**Problem requirements**: Each line that includes "width" must be copied from the records.

*** Begin section ***

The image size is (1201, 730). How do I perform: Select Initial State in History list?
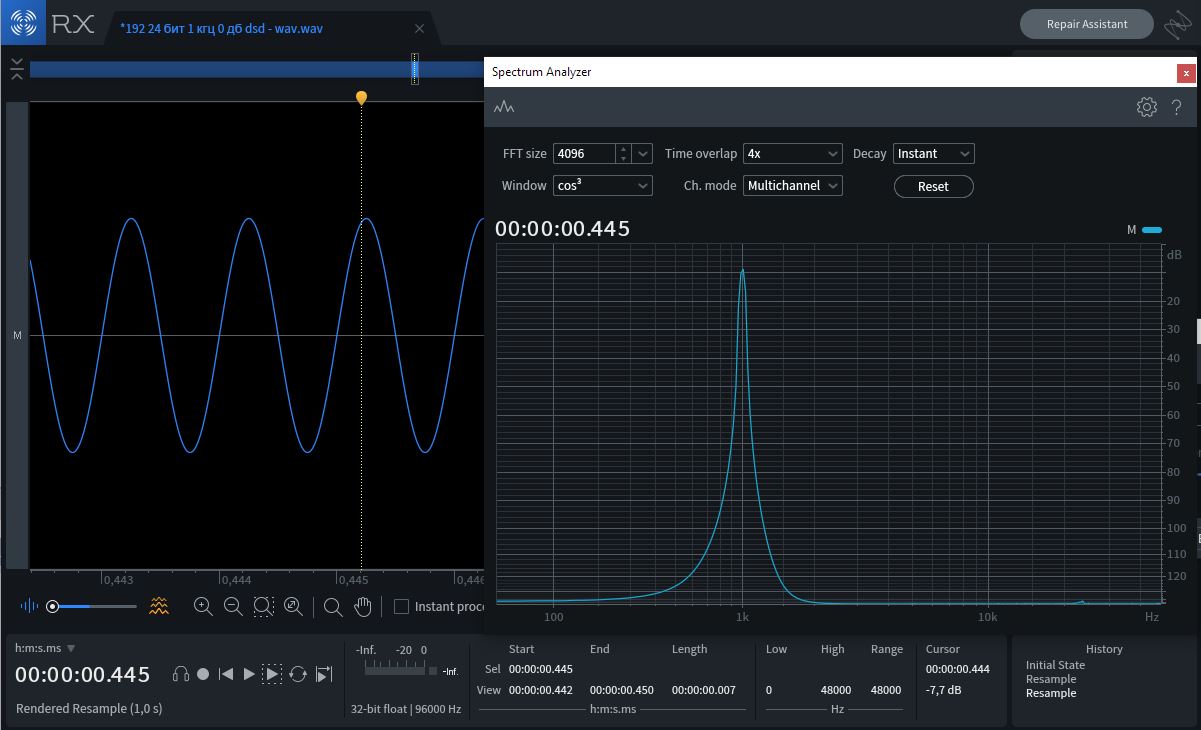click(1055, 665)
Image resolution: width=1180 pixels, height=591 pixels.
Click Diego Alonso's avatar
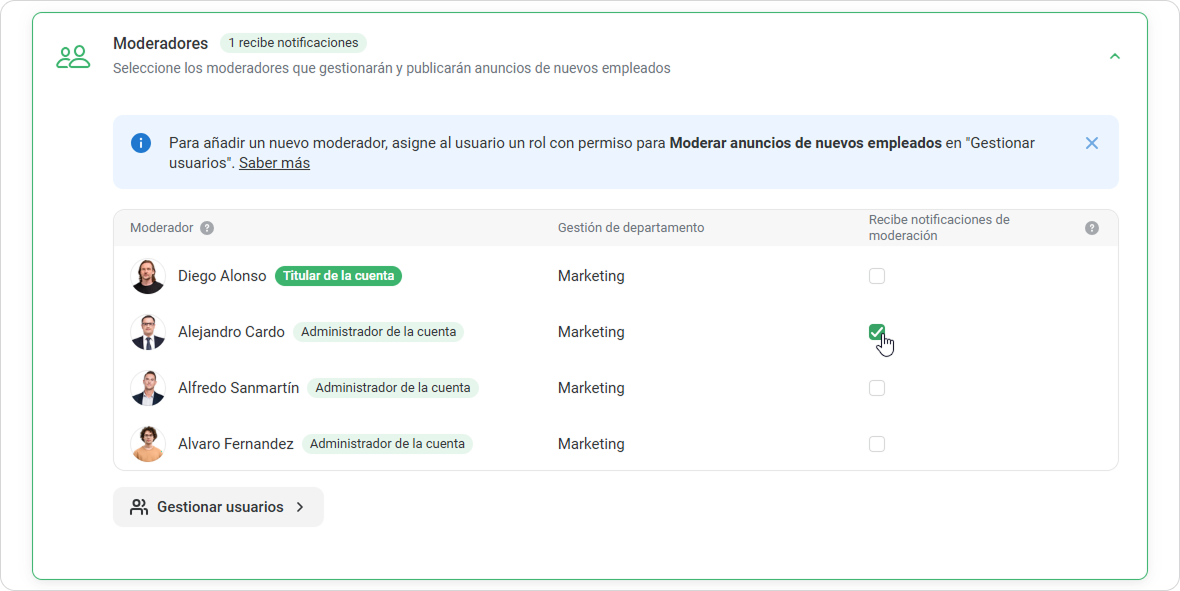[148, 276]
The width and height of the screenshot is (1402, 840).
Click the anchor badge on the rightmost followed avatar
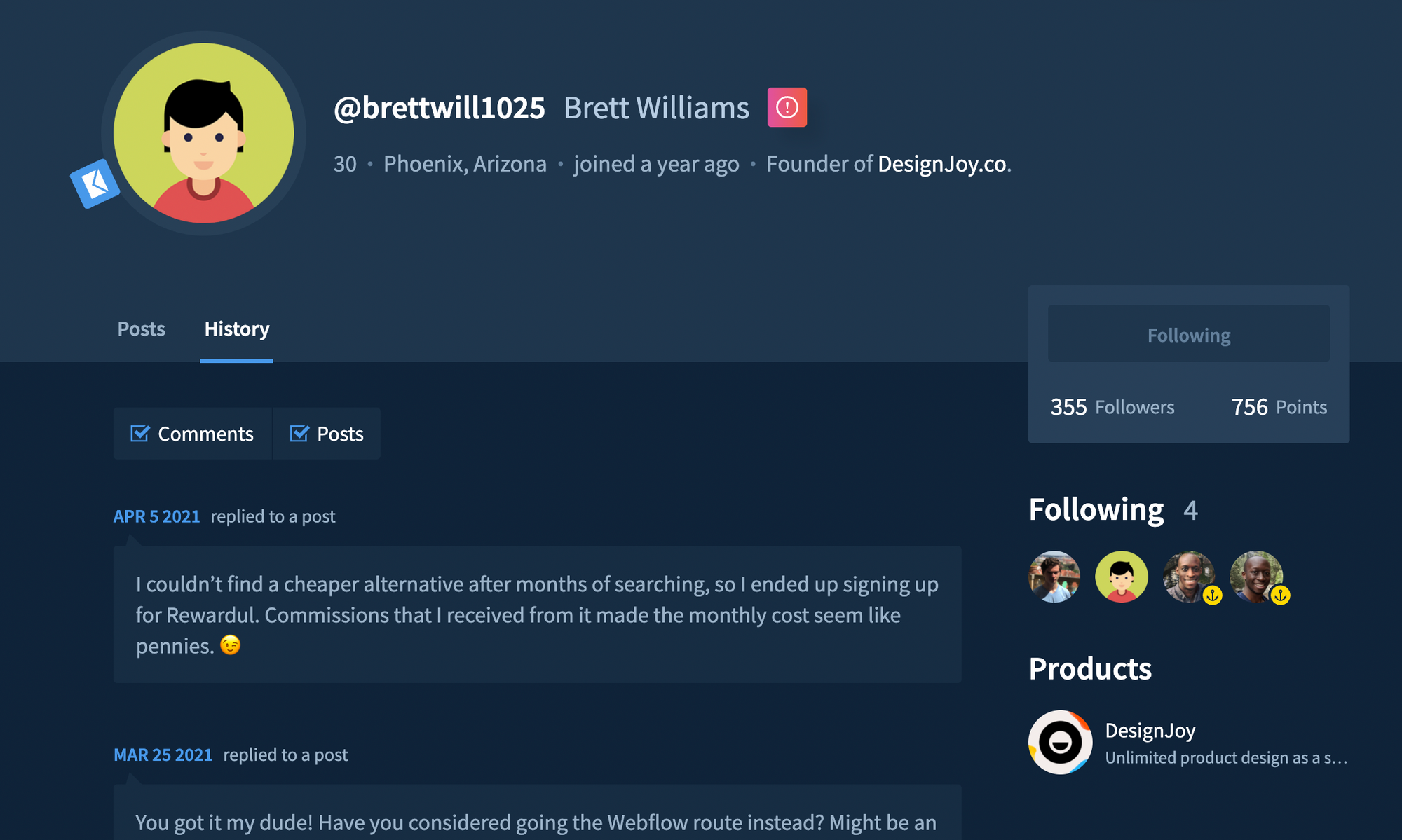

*** End section ***

**Exercise output**:
Image resolution: width=1180 pixels, height=591 pixels.
The width and height of the screenshot is (1402, 840).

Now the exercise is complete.